--- Begin ---
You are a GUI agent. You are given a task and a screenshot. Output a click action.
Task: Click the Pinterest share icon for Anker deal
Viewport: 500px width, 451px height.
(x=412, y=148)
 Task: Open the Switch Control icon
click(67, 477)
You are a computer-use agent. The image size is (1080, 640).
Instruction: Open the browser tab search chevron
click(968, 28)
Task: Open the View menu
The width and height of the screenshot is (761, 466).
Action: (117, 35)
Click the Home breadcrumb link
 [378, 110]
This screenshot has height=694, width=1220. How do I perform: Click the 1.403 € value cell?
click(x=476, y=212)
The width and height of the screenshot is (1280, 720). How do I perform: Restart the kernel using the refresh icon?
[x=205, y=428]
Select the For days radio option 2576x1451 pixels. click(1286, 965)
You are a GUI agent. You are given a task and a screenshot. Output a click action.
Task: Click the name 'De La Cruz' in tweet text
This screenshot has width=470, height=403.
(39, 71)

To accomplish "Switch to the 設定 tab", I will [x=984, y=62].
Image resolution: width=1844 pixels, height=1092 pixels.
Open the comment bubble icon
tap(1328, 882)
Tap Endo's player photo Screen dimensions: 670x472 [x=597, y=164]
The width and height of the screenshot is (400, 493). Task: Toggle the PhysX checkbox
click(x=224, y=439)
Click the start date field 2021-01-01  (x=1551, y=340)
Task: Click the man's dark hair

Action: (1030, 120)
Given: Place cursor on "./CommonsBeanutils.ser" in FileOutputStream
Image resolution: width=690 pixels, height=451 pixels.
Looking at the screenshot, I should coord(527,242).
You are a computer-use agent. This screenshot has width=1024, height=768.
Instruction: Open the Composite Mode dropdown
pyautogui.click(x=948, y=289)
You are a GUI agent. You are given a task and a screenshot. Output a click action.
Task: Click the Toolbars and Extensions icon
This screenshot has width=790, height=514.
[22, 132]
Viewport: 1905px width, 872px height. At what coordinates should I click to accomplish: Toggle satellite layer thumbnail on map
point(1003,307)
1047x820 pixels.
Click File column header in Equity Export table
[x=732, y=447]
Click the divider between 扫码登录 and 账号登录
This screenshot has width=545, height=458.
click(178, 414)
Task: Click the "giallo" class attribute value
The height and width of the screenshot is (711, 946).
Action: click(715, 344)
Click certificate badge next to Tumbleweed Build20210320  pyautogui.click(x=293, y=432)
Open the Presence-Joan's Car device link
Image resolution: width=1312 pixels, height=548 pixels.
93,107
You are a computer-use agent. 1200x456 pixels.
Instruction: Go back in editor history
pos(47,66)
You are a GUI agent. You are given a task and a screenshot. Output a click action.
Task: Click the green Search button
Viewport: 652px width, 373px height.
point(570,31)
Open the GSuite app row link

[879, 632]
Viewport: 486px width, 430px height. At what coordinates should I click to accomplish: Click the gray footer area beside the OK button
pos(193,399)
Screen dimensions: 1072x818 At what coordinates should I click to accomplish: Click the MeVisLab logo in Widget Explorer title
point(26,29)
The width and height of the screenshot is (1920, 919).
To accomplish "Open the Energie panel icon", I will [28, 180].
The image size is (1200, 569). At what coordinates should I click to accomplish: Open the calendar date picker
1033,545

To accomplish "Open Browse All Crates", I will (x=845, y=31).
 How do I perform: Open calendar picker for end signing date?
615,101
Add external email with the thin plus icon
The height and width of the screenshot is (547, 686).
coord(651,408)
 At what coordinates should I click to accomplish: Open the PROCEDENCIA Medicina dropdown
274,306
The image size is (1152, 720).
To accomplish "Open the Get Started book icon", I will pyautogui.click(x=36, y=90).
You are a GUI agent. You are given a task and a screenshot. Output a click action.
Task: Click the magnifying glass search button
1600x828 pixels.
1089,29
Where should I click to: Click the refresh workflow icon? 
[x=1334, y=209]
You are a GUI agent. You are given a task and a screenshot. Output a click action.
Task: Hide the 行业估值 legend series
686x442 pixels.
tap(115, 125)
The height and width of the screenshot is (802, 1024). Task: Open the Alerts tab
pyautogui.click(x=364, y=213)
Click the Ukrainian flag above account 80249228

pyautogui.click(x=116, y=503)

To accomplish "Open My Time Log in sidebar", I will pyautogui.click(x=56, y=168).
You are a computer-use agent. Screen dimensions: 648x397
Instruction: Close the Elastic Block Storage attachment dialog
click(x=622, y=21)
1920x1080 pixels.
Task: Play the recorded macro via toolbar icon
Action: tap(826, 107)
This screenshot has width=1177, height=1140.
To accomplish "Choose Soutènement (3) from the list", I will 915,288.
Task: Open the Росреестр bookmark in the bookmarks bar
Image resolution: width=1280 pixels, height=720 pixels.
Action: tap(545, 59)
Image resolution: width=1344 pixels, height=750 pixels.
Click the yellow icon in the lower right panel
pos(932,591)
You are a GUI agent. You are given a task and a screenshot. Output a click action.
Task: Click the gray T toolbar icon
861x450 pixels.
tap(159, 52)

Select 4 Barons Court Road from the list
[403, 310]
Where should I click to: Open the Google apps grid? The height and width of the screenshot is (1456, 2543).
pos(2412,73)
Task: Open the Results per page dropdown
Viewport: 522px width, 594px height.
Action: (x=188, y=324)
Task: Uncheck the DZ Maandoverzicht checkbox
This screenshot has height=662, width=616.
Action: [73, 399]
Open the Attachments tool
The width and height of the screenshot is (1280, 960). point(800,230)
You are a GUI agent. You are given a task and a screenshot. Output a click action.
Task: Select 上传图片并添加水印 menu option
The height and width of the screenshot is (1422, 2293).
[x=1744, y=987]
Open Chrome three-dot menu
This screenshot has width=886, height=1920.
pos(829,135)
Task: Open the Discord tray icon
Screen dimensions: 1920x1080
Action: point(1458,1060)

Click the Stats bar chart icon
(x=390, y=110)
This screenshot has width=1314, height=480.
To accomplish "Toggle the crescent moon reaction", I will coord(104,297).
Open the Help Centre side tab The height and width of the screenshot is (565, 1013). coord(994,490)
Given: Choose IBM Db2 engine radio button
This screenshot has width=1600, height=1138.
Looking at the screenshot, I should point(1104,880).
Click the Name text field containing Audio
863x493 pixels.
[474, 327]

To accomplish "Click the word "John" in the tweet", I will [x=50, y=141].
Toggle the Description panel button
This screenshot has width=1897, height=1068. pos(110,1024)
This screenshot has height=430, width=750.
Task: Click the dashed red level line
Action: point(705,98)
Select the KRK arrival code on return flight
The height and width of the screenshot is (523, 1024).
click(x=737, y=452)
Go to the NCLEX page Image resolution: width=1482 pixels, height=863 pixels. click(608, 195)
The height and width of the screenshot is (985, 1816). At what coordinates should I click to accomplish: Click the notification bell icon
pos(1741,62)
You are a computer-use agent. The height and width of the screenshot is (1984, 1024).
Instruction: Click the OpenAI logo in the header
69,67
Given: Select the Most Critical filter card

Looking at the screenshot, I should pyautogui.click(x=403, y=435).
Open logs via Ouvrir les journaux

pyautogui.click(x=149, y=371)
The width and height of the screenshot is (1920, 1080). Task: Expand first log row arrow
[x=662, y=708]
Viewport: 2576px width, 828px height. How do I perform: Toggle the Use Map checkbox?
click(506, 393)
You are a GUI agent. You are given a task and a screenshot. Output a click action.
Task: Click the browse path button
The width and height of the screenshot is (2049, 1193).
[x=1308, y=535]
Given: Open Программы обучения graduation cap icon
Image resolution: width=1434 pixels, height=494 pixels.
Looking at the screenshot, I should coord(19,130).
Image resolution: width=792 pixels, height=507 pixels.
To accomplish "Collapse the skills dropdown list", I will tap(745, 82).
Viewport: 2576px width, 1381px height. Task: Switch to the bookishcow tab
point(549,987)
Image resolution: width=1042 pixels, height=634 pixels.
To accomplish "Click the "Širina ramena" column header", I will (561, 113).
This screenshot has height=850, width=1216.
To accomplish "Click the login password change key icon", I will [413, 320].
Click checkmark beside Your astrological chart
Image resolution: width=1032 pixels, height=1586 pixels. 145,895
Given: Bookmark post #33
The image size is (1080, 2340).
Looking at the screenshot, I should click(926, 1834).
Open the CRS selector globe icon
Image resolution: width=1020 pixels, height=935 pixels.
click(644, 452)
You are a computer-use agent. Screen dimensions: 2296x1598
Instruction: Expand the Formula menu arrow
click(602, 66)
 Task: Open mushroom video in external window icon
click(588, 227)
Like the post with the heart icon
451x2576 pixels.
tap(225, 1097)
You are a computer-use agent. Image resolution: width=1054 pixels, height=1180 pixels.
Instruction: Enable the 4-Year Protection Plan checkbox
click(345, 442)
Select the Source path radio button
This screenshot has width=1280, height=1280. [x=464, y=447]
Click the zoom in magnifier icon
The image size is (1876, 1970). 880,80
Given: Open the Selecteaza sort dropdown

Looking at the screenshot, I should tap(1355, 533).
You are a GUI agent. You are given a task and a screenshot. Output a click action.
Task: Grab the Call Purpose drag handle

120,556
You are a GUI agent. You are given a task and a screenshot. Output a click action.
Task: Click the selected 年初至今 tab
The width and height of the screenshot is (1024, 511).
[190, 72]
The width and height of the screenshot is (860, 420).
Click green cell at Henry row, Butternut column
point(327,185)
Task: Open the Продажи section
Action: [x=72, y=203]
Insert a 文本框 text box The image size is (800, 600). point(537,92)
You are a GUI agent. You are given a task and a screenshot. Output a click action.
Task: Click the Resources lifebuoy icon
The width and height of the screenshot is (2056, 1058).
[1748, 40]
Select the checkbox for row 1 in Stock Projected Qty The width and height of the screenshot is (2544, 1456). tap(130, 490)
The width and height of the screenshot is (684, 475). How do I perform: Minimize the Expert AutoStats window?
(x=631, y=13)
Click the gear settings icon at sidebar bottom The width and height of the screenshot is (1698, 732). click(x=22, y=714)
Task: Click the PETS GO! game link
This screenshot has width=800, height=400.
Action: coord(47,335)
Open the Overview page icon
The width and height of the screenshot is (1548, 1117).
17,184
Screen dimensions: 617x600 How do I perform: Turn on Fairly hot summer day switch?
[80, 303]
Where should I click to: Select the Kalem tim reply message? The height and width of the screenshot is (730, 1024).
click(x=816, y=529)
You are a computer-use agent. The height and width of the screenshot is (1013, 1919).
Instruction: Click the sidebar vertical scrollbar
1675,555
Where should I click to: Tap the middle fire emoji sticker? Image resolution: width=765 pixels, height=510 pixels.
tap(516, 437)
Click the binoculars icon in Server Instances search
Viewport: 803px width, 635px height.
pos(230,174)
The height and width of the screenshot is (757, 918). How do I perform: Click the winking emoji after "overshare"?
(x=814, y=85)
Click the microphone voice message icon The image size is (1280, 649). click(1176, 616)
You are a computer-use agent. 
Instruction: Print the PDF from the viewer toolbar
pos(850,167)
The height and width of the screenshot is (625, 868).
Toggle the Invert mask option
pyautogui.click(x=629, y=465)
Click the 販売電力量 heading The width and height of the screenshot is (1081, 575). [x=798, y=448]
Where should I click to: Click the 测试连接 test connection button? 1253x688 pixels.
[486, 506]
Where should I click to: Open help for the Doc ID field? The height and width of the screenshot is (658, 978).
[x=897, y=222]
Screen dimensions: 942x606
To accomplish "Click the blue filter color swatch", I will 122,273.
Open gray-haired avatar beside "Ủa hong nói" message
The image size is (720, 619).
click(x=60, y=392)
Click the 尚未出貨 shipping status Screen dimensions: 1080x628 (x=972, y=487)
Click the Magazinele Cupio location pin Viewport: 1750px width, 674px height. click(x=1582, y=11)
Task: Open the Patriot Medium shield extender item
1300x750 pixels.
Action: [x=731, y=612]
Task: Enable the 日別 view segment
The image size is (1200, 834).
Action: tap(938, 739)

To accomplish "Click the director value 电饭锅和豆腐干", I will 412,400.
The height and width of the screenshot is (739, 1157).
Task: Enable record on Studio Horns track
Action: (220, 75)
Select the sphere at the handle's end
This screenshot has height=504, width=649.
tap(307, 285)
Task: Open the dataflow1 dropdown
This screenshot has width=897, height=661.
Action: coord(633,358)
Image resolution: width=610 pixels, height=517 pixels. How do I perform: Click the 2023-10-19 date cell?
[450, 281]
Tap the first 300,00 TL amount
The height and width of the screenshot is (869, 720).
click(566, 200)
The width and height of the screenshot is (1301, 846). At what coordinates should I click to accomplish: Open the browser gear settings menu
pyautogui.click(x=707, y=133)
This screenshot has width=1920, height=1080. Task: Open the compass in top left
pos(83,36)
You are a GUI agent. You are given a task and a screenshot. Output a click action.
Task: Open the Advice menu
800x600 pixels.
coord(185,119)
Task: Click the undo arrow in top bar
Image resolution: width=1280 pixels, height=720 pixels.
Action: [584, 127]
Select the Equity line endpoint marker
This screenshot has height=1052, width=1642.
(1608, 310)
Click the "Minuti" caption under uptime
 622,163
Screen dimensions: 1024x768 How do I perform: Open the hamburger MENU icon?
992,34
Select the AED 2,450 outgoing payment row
--- End ---
# What is needed
Starting at the first line of the items and ending at the line that contains "click(968, 28)", write out the lines above without any change.

# Expected answer
You are a GUI agent. You are given a task and a screenshot. Output a click action.
Task: Click the Pinterest share icon for Anker deal
Viewport: 500px width, 451px height.
(x=412, y=148)
 Task: Open the Switch Control icon
click(67, 477)
You are a computer-use agent. The image size is (1080, 640).
Instruction: Open the browser tab search chevron
click(968, 28)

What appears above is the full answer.